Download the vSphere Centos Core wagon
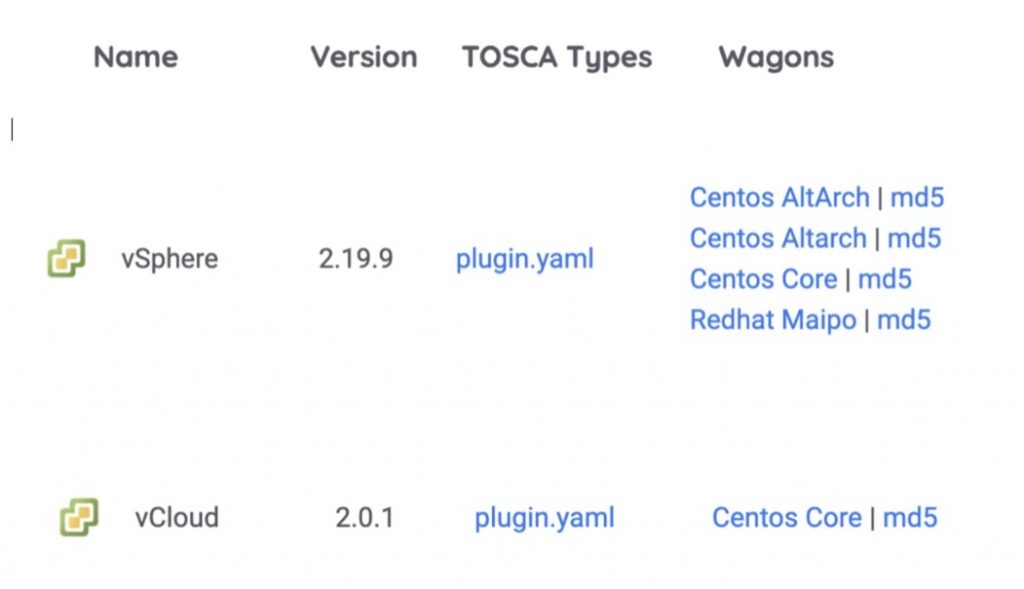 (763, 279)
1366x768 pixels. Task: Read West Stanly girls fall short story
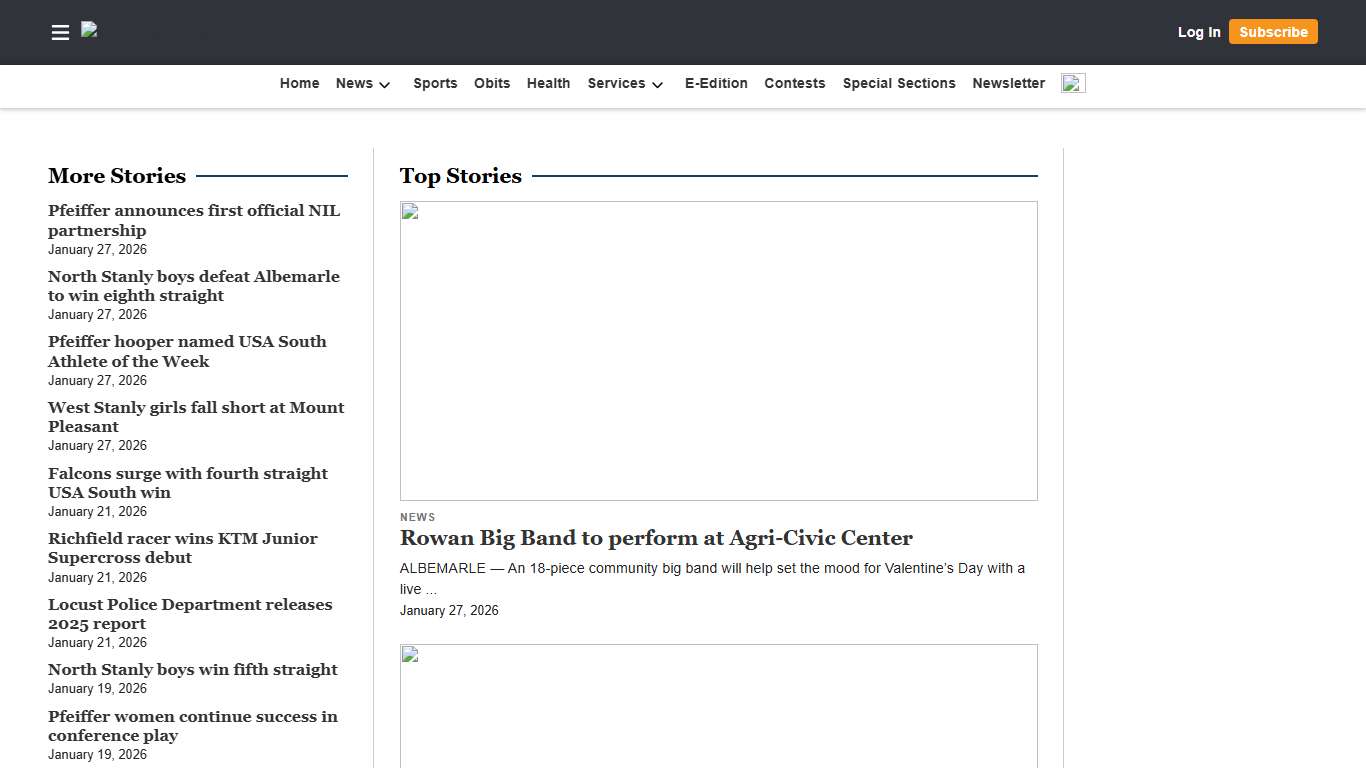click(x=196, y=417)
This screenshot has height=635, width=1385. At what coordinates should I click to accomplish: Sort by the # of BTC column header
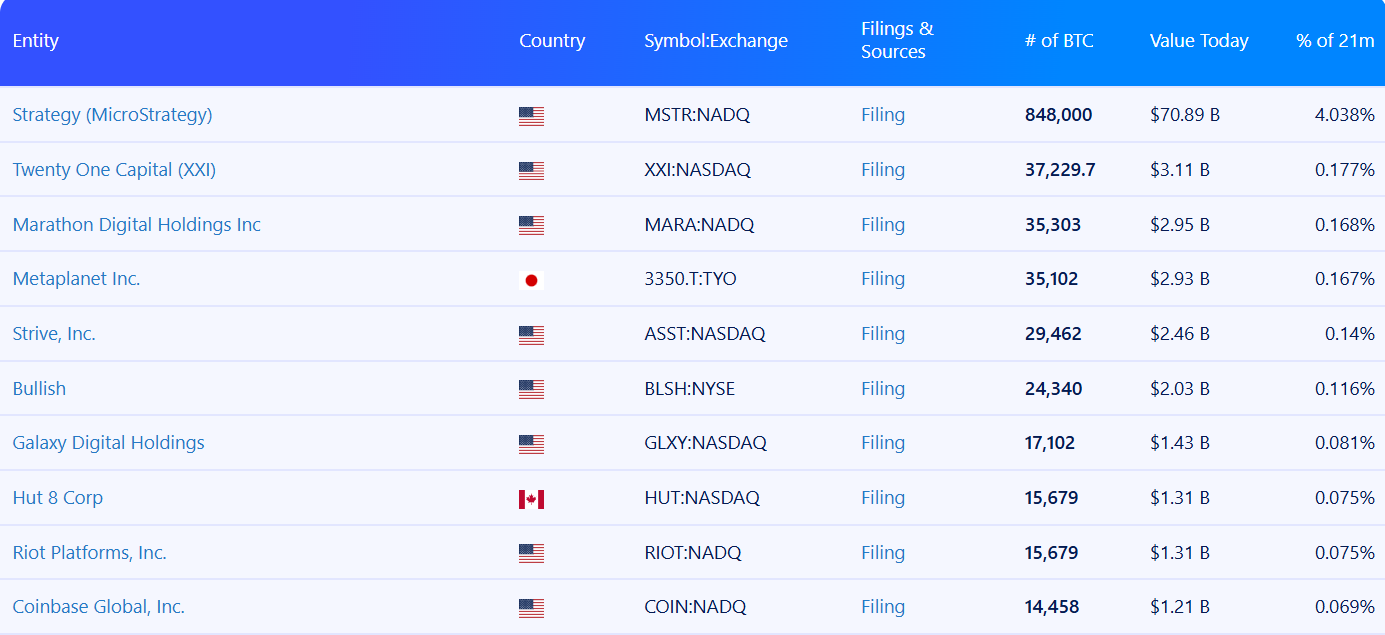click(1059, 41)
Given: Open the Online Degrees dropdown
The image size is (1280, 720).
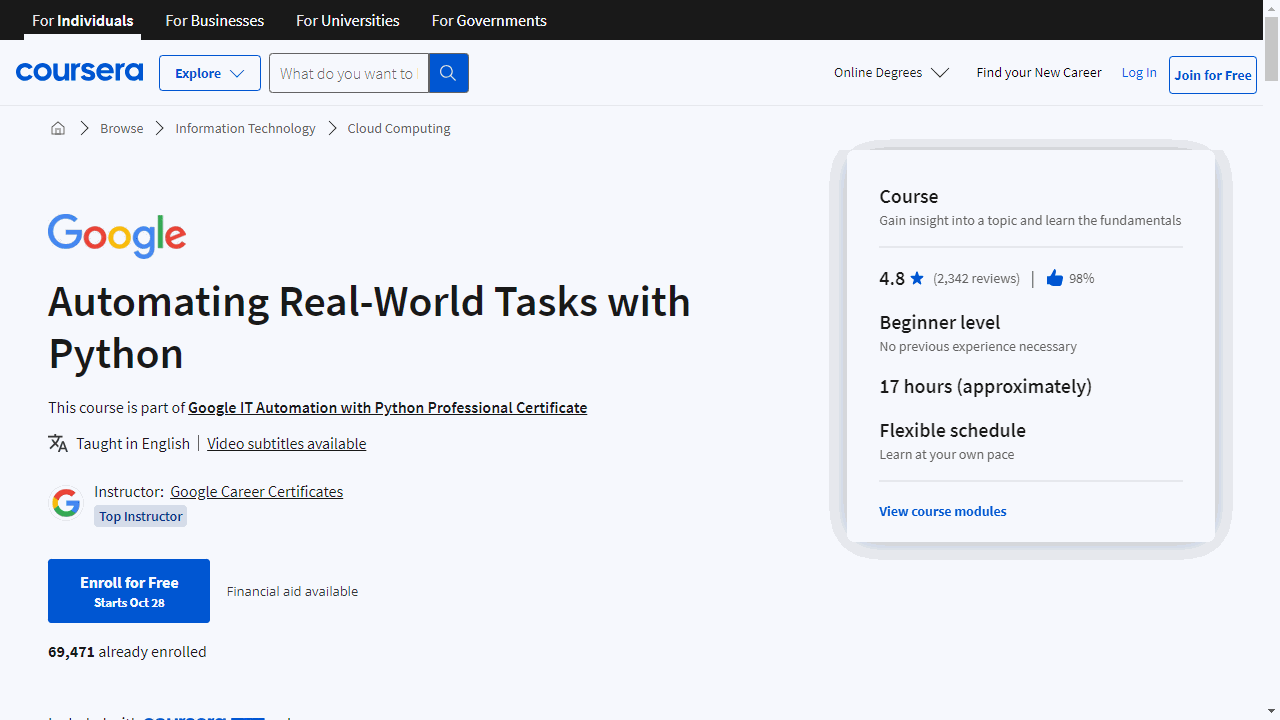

◆ ◆ ◆ ◆

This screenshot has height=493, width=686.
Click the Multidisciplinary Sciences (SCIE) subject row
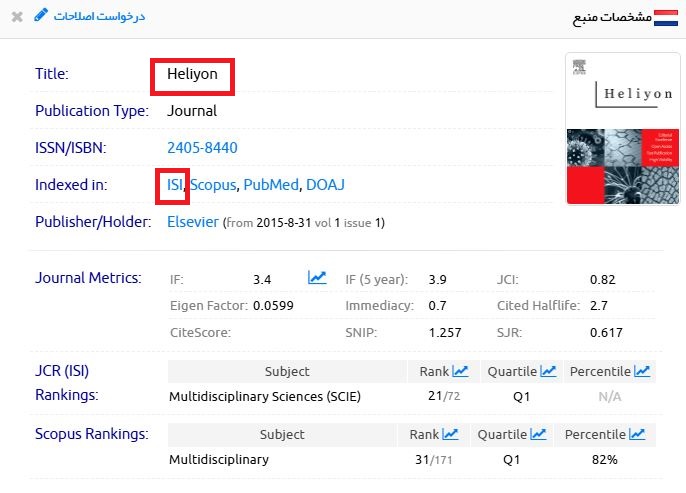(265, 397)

◆ ◆ ◆ ◆

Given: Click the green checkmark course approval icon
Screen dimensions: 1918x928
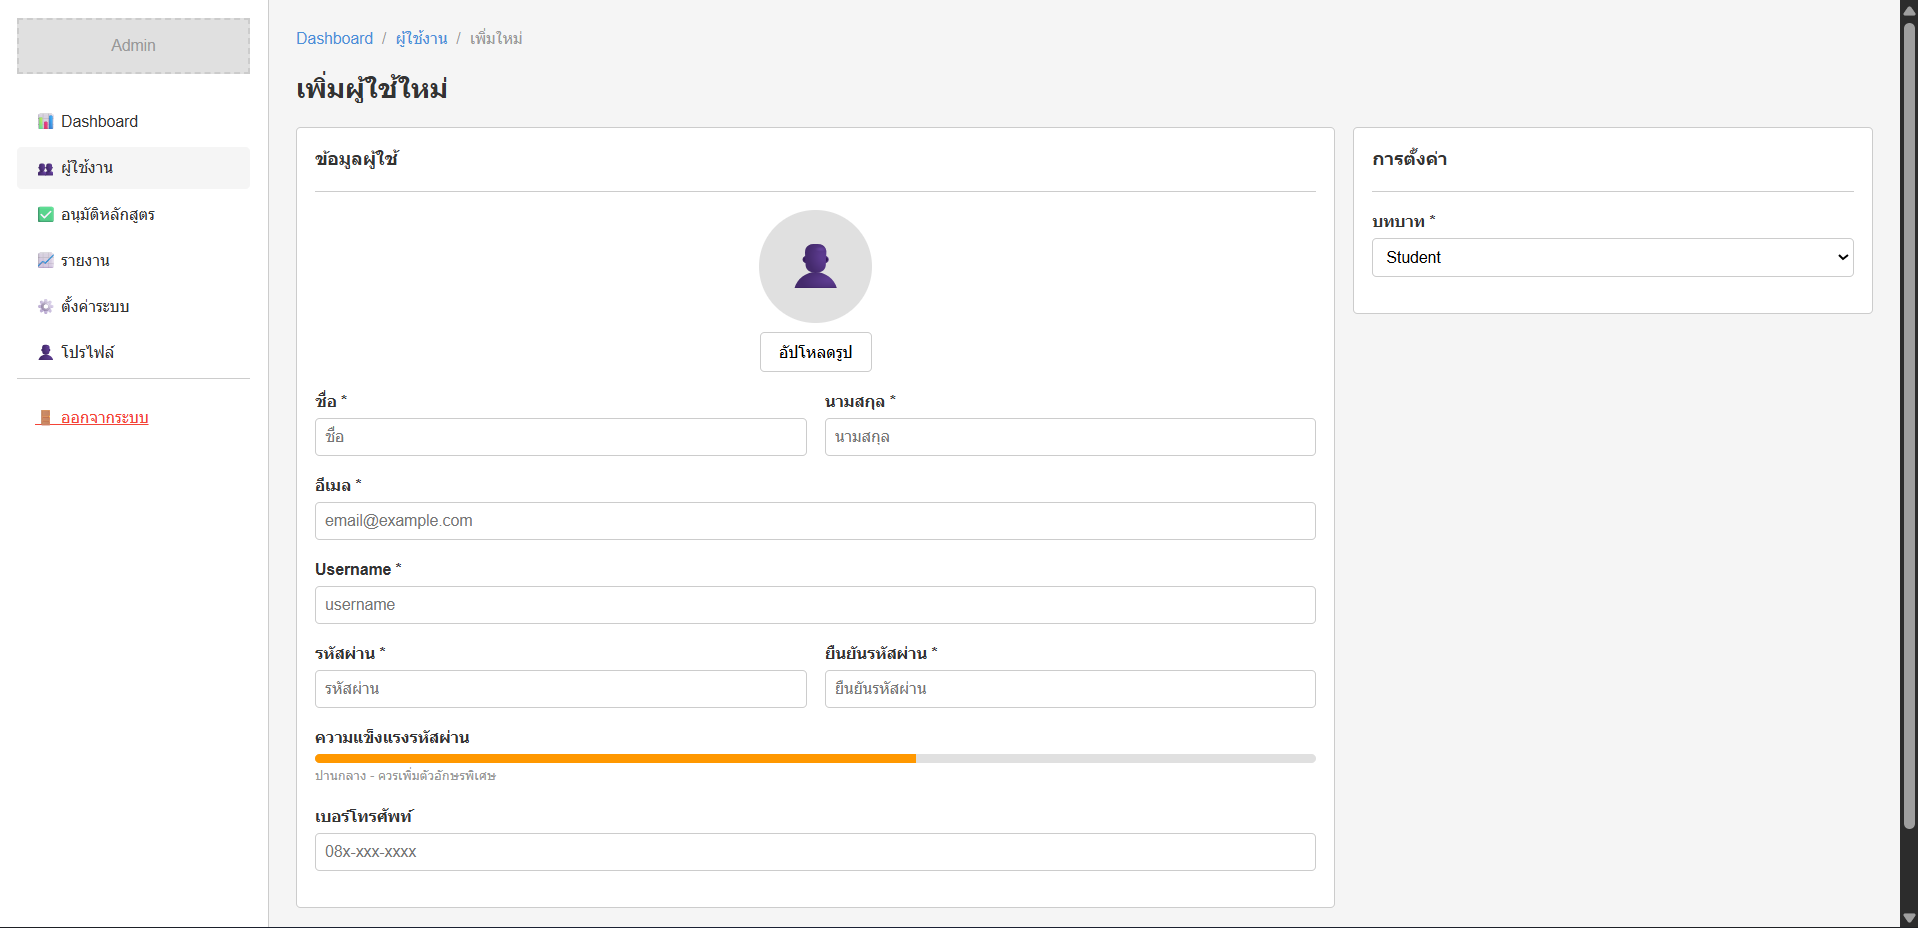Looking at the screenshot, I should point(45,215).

◆ ◆ ◆ ◆

* **What is required**
The answer is the number of lines in the preceding material that hold "Given"; write that number and nothing else.

* **Response area**
2